In beiden 12-wöchigen Studien führte BROVANA Inhalationslösung 15 mcg zweimal täglich zu einer statistisch signifikanten Veränderung des mittleren FEV1-Wertes (gemessen als prozentuale Veränderung des FEV1-Wertes gegenüber dem Ausgangswert der Studie am Ende des Dosierungsintervalls über die 12-wöchige Behandlung, dem primären Wirksamkeitsendpunkt) um etwa 11 % im Vergleich zu Placebo. Im Vergleich zu BROVANA Inhalationslösung 15 mcg zweimal täglich boten BROVANA Inhalationslösung 25 mcg zweimal täglich und 50 mcg einmal täglich keinen ausreichenden zusätzlichen Nutzen bei einer Vielzahl von Endpunkten, einschließlich FEV1, um die Verwendung höherer Dosen zu unterstützen. Die Abbildungen 1 und 2 für die klinische Studie A zeigen die mittlere Veränderung der FEV1-Werte innerhalb von 12 Stunden nach der Verabreichung für die BROVANA-Inhalationslösung 15 mcg zweimal täglich und für die Placebogruppe. Die Diagramme beinhalten die mittlere FEV1-Veränderung, die nach der ersten Dosis und nach 12 Wochen Behandlung beobachtet wurde. Die Ergebnisse der klinischen Studie B waren ähnlich.

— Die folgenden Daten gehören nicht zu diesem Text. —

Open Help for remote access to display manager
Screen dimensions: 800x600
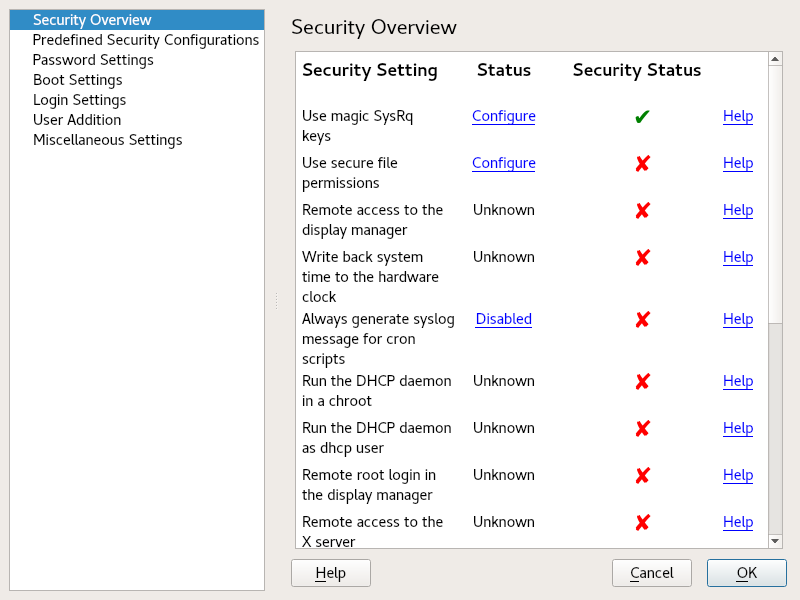click(737, 210)
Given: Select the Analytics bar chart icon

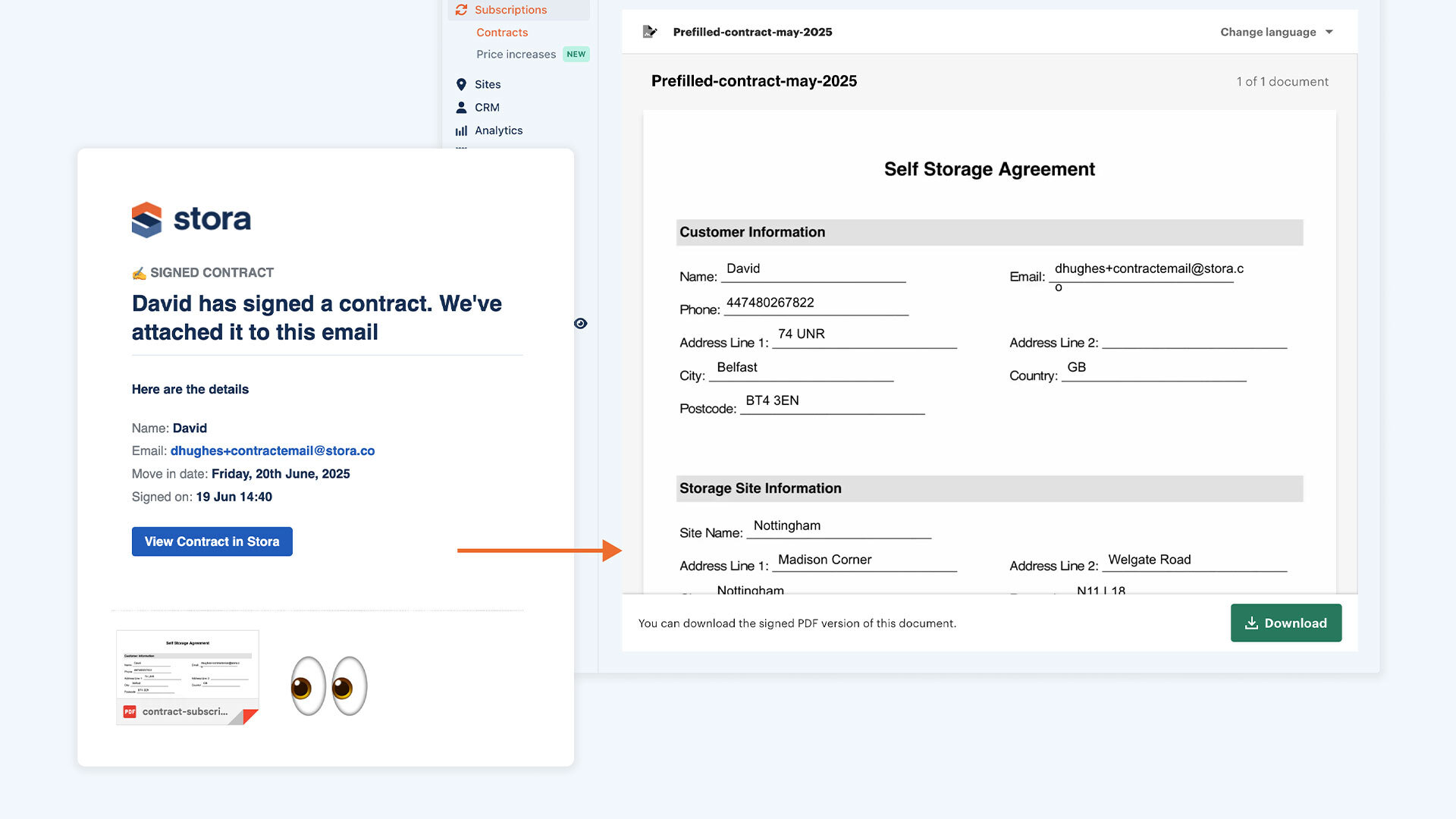Looking at the screenshot, I should (x=462, y=130).
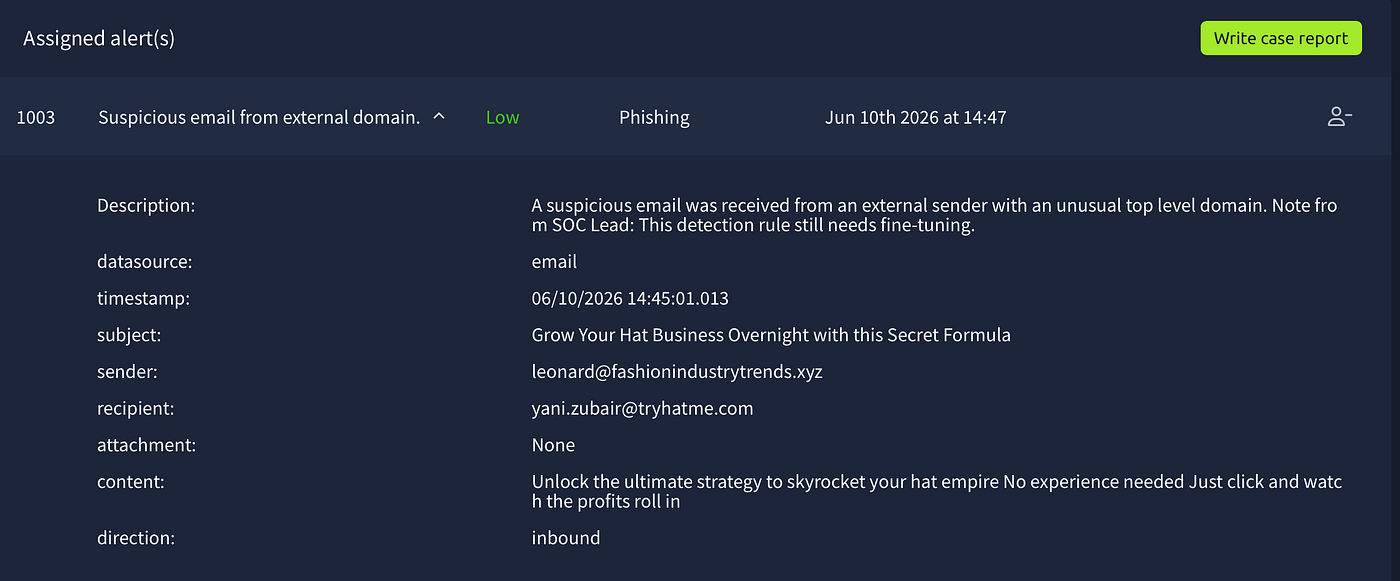The width and height of the screenshot is (1400, 581).
Task: Click the direction value inbound
Action: 566,538
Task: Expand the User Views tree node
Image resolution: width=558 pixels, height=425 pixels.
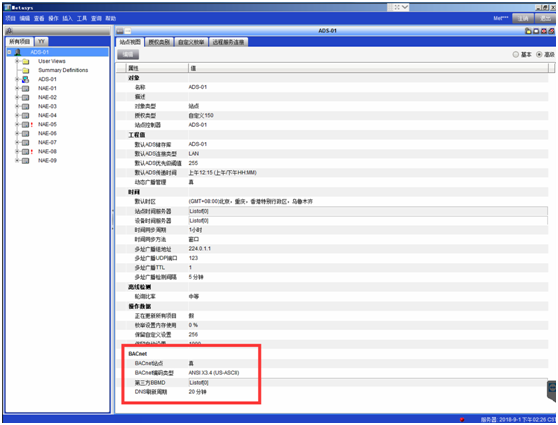Action: pos(17,61)
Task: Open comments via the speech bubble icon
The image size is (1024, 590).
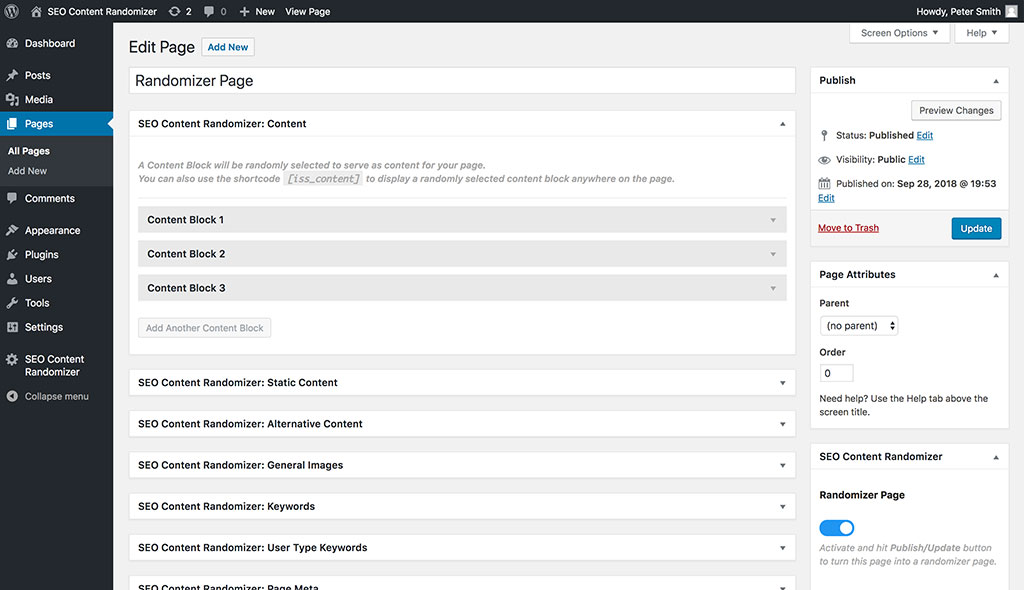Action: 209,11
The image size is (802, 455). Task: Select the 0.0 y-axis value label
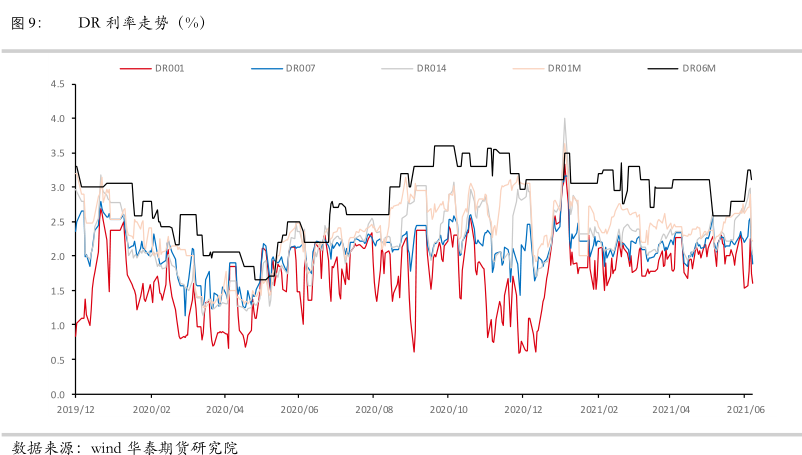[x=57, y=394]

Abbildung 1: Mittlere FEV-Änderung über die Zeit für die klinische Studie A in Woche 0 (Tag 1)
Abbildung 2 : Mittlere Änderung des FEV über die Zeit für die klinische Studie A in Woche 12
Abbildung 2. Illustration
BROVANA Inhalationslösung 15 mcg zweimal täglich verbesserte die Bronchodilatation im Vergleich zu Placebo signifikant über die 12 Stunden nach der Verabreichung (FEV1 AUC0-12h). Diese Verbesserung blieb über den 12-wöchigen Studienzeitraum erhalten.
Nach der ersten Dosis von BROVANA Inhalationslösung 15 mcg lag die mediane Zeit bis zum Einsetzen der Bronchodilatation, definiert durch einen FEV1-Anstieg von 15 %, bei 6,7 min. Die Zeit bis zum Einsetzen der Bronchodilatation, definiert durch einen FEV1-Anstieg von 12% und 200 mL, betrug 20 min nach der Dosierung. Die maximale bronchodilatatorische Wirkung wurde im Allgemeinen innerhalb von 1-3 Stunden nach der Verabreichung erreicht.
In beiden klinischen Studien zeigten Patienten, die mit BROVANA Inhalationslösung behandelt wurden, im Vergleich zu Placebo Verbesserungen bei den Spitzenwerten des exspiratorischen Flusses, der zusätzlichen Verabreichung von Ipratropium und dem Einsatz von Albuterol zur Notfallbehandlung.